**Task:** Write out nothing but the lines from the one containing "Task: Click the" through the last line below, both included, and without the pictures.

******************************

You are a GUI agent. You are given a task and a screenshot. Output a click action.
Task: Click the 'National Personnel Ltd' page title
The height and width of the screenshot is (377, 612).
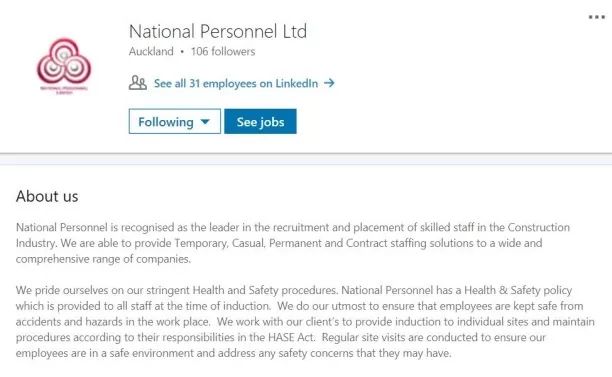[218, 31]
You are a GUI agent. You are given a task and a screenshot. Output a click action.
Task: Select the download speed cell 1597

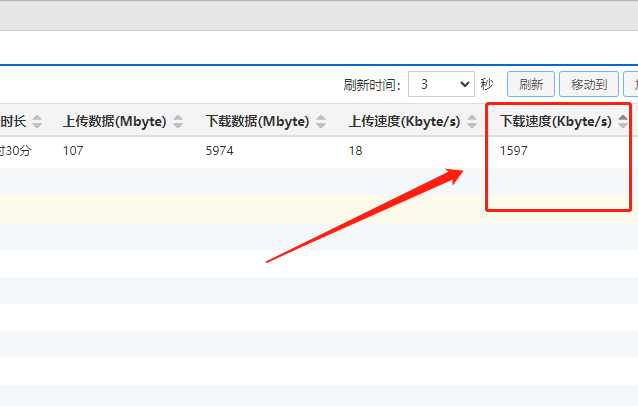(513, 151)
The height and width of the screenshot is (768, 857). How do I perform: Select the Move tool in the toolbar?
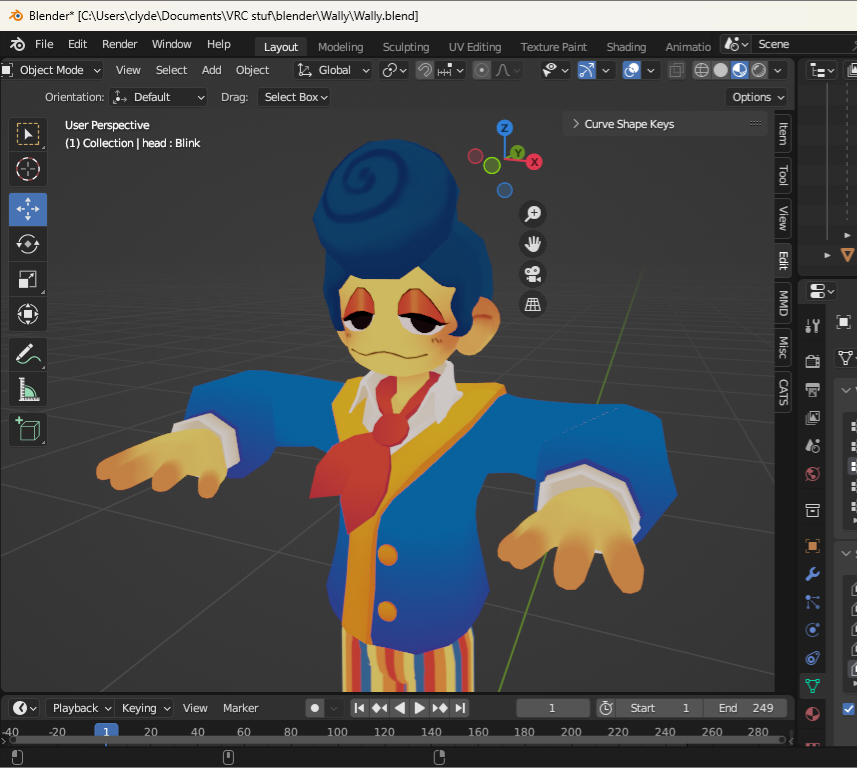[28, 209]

******************************

**Your response:**
Task: Click the 'National Personnel Ltd' page title
The height and width of the screenshot is (377, 612).
[218, 31]
You are a GUI agent. You are given a task and a screenshot. Output a click action.
Task: Select the download speed cell 1597

(513, 151)
The height and width of the screenshot is (768, 857). How do I perform: Select the Move tool in the toolbar?
[28, 209]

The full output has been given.